Public Health Ethics And A Status For Companion Animals As Person-Things
This article discusses the roles of companion animals in the urban environment, primarily in the context of animal-related laws that protect humans and other animals. Although the authors recognize that animal companions have roles as unique personalities (persons), they argue that defining companion animals as property benefits the community, because human “owners” can be held responsible for damage and control issues with the animals, for which the animals themselves cannot be held responsible. Protection of companion animals from human abuse receives little attention.

**PROBLEMS TO SOLVE:**
A - Answer these questions from the abstract, one line each:
(i) In what setting does the article discuss the roles of companion animals?
(ii) As what do the authors argue companion animals should be defined?
(iii) What does the abstract say receives little attention?
B - Reproduce the abstract word for word, beginning at the words "Public Health Ethics" and stopping after the words "receives little attention.".

**MATERIAL PROVIDED:**
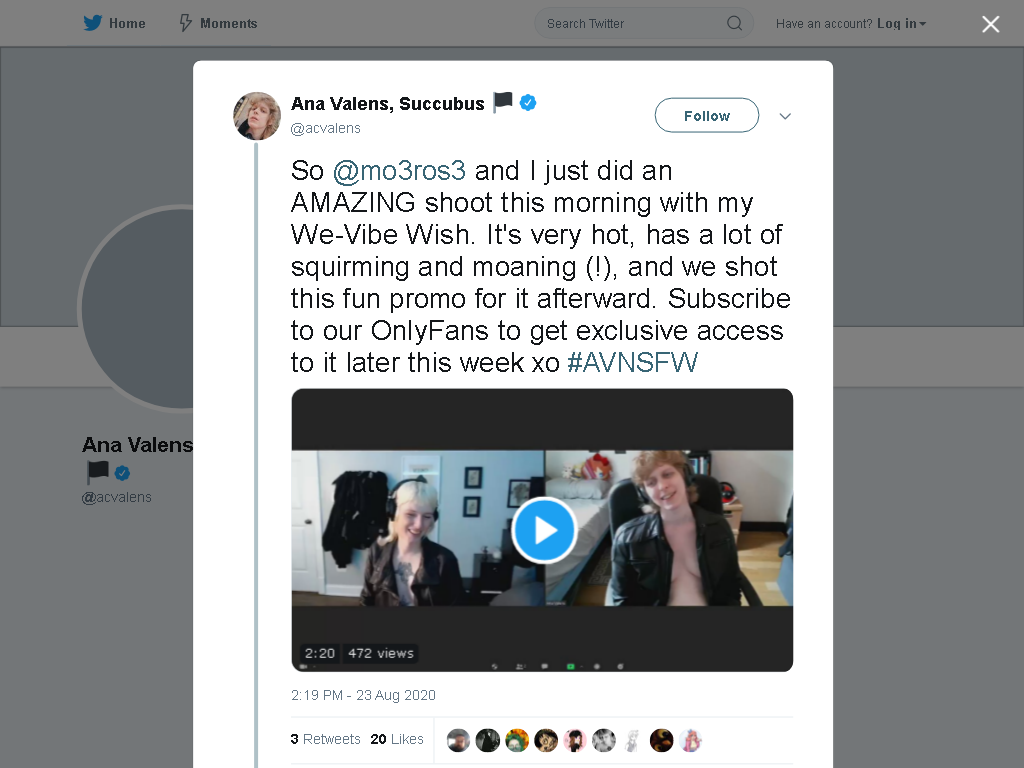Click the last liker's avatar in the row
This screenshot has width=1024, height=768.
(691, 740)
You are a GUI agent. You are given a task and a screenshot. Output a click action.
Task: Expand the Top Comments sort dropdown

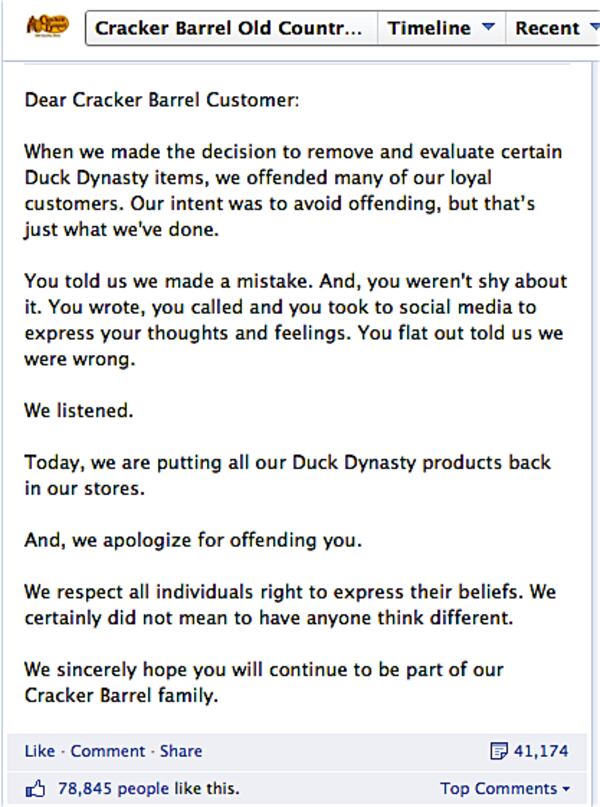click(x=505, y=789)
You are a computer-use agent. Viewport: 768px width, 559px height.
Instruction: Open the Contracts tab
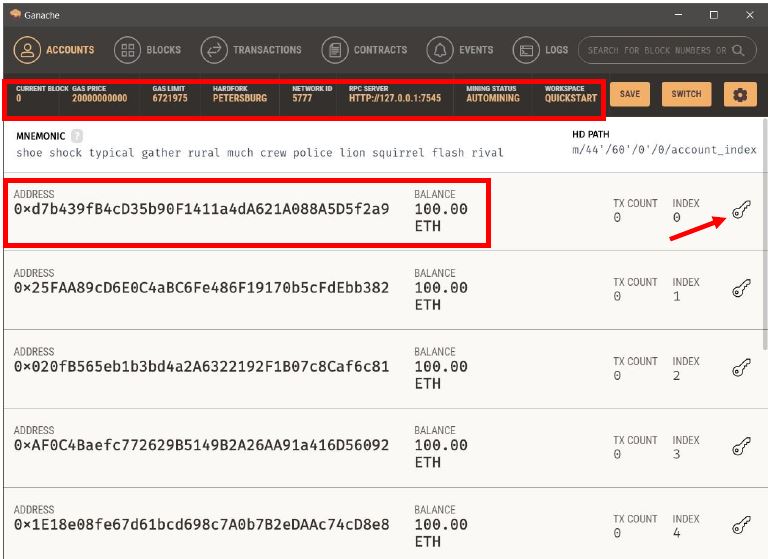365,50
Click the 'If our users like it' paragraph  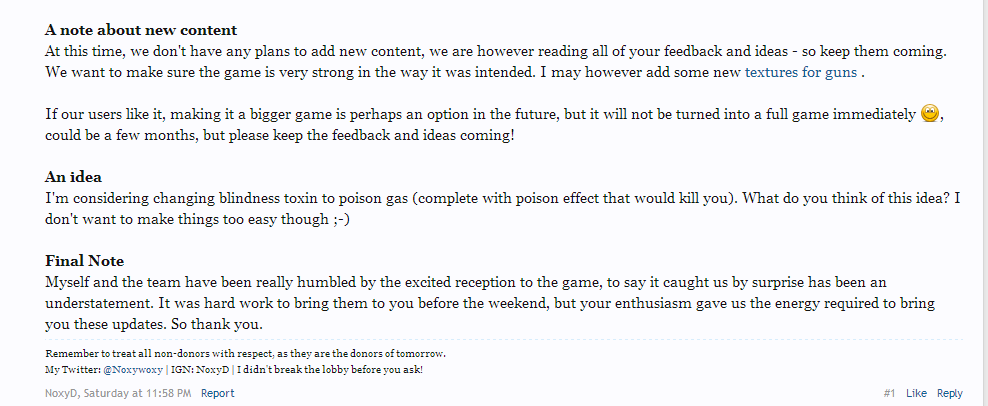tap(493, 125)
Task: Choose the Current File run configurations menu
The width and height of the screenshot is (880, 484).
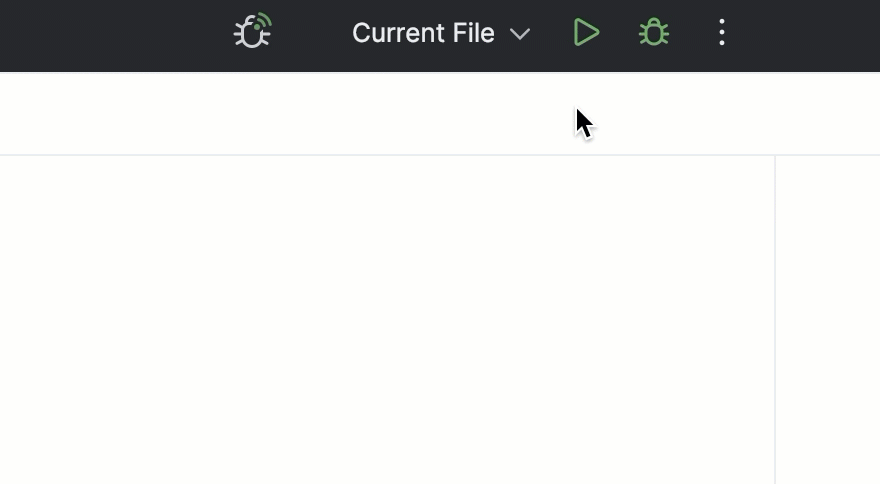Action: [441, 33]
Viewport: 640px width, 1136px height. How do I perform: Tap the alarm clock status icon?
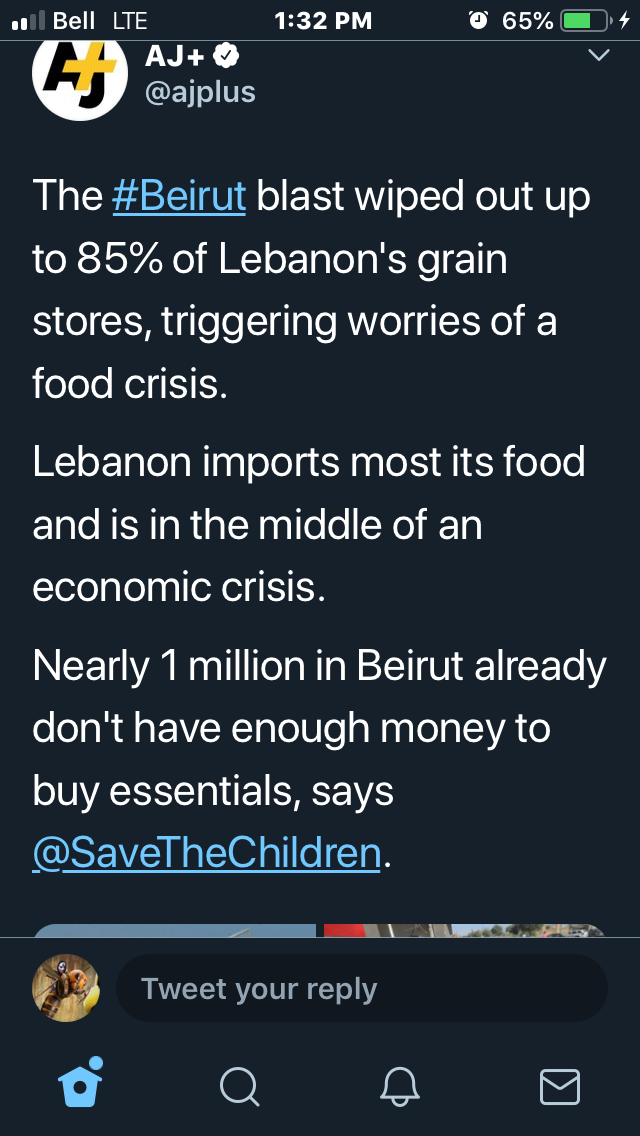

==

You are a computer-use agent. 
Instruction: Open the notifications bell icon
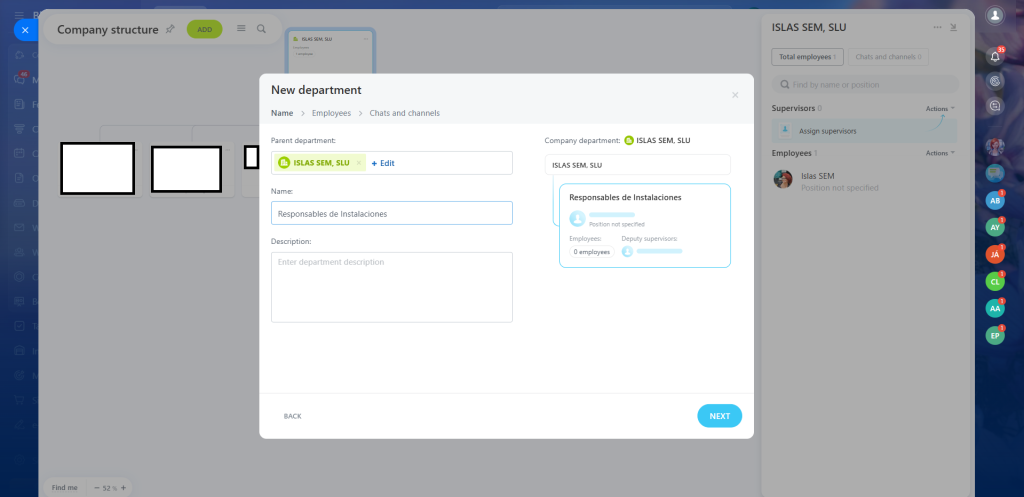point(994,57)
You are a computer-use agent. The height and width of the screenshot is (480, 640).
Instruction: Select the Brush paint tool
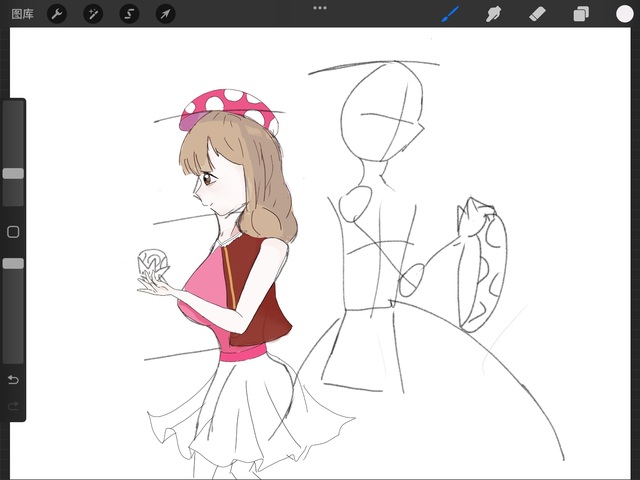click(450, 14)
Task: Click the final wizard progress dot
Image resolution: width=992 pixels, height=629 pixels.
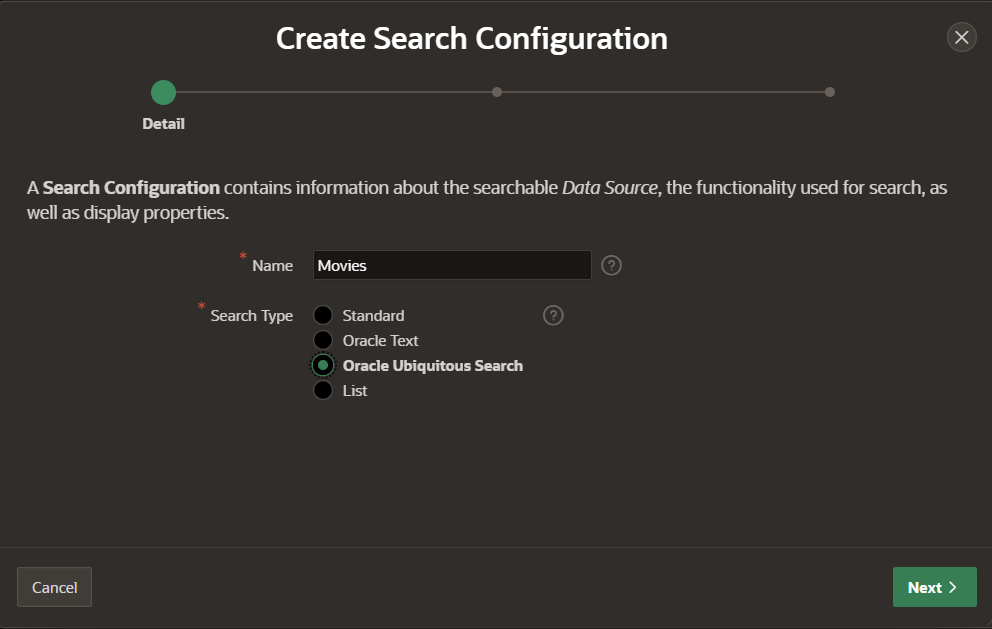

--

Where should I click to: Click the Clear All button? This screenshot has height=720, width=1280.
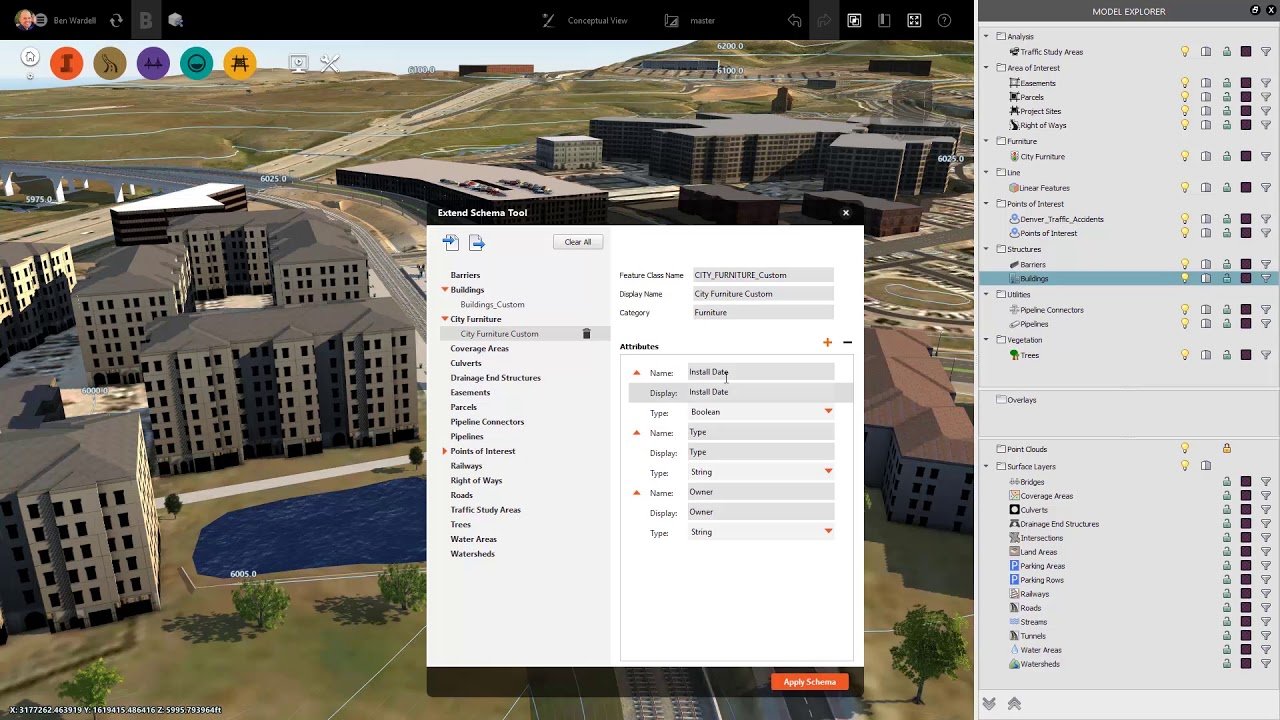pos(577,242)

**YOUR RESPONSES:**
A -
(i) The urban environment.
(ii) As property.
(iii) Protection of companion animals from human abuse.

B -
Public Health Ethics And A Status For Companion Animals As Person-Things
This article discusses the roles of companion animals in the urban environment, primarily in the context of animal-related laws that protect humans and other animals. Although the authors recognize that animal companions have roles as unique personalities (persons), they argue that defining companion animals as property benefits the community, because human “owners” can be held responsible for damage and control issues with the animals, for which the animals themselves cannot be held responsible. Protection of companion animals from human abuse receives little attention.